Items from a dataset:
--------

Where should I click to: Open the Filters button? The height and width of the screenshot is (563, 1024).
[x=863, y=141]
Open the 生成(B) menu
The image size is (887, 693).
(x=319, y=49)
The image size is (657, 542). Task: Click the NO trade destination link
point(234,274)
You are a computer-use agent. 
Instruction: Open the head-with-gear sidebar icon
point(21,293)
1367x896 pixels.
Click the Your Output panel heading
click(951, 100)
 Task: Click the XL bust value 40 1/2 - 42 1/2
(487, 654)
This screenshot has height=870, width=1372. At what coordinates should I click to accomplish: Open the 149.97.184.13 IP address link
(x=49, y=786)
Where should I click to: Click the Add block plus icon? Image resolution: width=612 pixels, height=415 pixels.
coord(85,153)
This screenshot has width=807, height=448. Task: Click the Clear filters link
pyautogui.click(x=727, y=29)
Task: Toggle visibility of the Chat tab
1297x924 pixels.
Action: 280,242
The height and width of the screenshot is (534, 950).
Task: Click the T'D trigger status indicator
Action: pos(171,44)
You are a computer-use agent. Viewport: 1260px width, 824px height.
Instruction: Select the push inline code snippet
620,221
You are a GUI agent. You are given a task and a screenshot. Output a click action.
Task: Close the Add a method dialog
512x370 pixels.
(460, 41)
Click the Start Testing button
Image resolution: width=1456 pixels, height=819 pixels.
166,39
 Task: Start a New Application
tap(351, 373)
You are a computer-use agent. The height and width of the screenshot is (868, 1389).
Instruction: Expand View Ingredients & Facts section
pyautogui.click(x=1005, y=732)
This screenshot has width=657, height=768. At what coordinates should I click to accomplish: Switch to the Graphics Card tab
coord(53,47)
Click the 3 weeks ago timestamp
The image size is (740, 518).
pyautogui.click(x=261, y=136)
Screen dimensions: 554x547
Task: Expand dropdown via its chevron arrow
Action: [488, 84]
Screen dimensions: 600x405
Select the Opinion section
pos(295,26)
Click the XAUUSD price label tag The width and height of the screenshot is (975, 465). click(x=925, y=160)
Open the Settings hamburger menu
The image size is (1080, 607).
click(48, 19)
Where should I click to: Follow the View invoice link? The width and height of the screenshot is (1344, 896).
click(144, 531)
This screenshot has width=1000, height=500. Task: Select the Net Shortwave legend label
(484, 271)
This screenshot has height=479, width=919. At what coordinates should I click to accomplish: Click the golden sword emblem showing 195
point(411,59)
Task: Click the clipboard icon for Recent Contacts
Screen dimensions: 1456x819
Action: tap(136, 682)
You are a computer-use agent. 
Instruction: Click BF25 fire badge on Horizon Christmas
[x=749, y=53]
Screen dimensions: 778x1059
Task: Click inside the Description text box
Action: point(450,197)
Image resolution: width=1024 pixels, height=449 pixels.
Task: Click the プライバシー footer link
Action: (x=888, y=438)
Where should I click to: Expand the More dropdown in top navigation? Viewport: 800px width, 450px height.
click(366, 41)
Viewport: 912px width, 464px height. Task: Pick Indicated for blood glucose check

--------

Instructions to follow. Retype every row above word for word, with no changes.

Completed exercise.
Where should I click to: Open the Filters button? The height and width of the screenshot is (563, 1024).
[x=863, y=141]
Open the 生成(B) menu
The image size is (887, 693).
(x=319, y=49)
The image size is (657, 542). Task: Click the NO trade destination link
point(234,274)
You are a computer-use agent. 
Instruction: Open the head-with-gear sidebar icon
point(21,293)
1367x896 pixels.
Click the Your Output panel heading
click(951, 100)
 Task: Click the XL bust value 40 1/2 - 42 1/2
(487, 654)
This screenshot has height=870, width=1372. At what coordinates should I click to accomplish: Open the 149.97.184.13 IP address link
(x=49, y=786)
Where should I click to: Click the Add block plus icon? Image resolution: width=612 pixels, height=415 pixels.
coord(85,153)
This screenshot has width=807, height=448. Task: Click the Clear filters link
pyautogui.click(x=727, y=29)
Task: Toggle visibility of the Chat tab
1297x924 pixels.
Action: 280,242
The height and width of the screenshot is (534, 950).
Task: Click the T'D trigger status indicator
Action: pos(171,44)
You are a computer-use agent. Viewport: 1260px width, 824px height.
Instruction: Select the push inline code snippet
620,221
You are a GUI agent. You are given a task and a screenshot. Output a click action.
Task: Close the Add a method dialog
512x370 pixels.
(460, 41)
Click the Start Testing button
Image resolution: width=1456 pixels, height=819 pixels.
166,39
 Task: Start a New Application
tap(351, 373)
You are a computer-use agent. The height and width of the screenshot is (868, 1389).
Instruction: Expand View Ingredients & Facts section
pyautogui.click(x=1005, y=732)
This screenshot has width=657, height=768. At what coordinates should I click to accomplish: Switch to the Graphics Card tab
coord(53,47)
Click the 3 weeks ago timestamp
The image size is (740, 518).
pyautogui.click(x=261, y=136)
Screen dimensions: 554x547
Task: Expand dropdown via its chevron arrow
Action: [488, 84]
Screen dimensions: 600x405
Select the Opinion section
pos(295,26)
Click the XAUUSD price label tag The width and height of the screenshot is (975, 465). click(x=925, y=160)
Open the Settings hamburger menu
The image size is (1080, 607).
click(48, 19)
Where should I click to: Follow the View invoice link? The width and height of the screenshot is (1344, 896).
click(144, 531)
This screenshot has width=1000, height=500. Task: Select the Net Shortwave legend label
(484, 271)
This screenshot has height=479, width=919. At what coordinates should I click to accomplish: Click the golden sword emblem showing 195
point(411,59)
Task: Click the clipboard icon for Recent Contacts
Screen dimensions: 1456x819
Action: tap(136, 682)
You are a computer-use agent. 
Instruction: Click BF25 fire badge on Horizon Christmas
[x=749, y=53]
Screen dimensions: 778x1059
Task: Click inside the Description text box
Action: point(450,197)
Image resolution: width=1024 pixels, height=449 pixels.
Task: Click the プライバシー footer link
Action: (x=888, y=438)
Where should I click to: Expand the More dropdown in top navigation? Viewport: 800px width, 450px height.
click(366, 41)
Viewport: 912px width, 464px height. Task: Pick Indicated for blood glucose check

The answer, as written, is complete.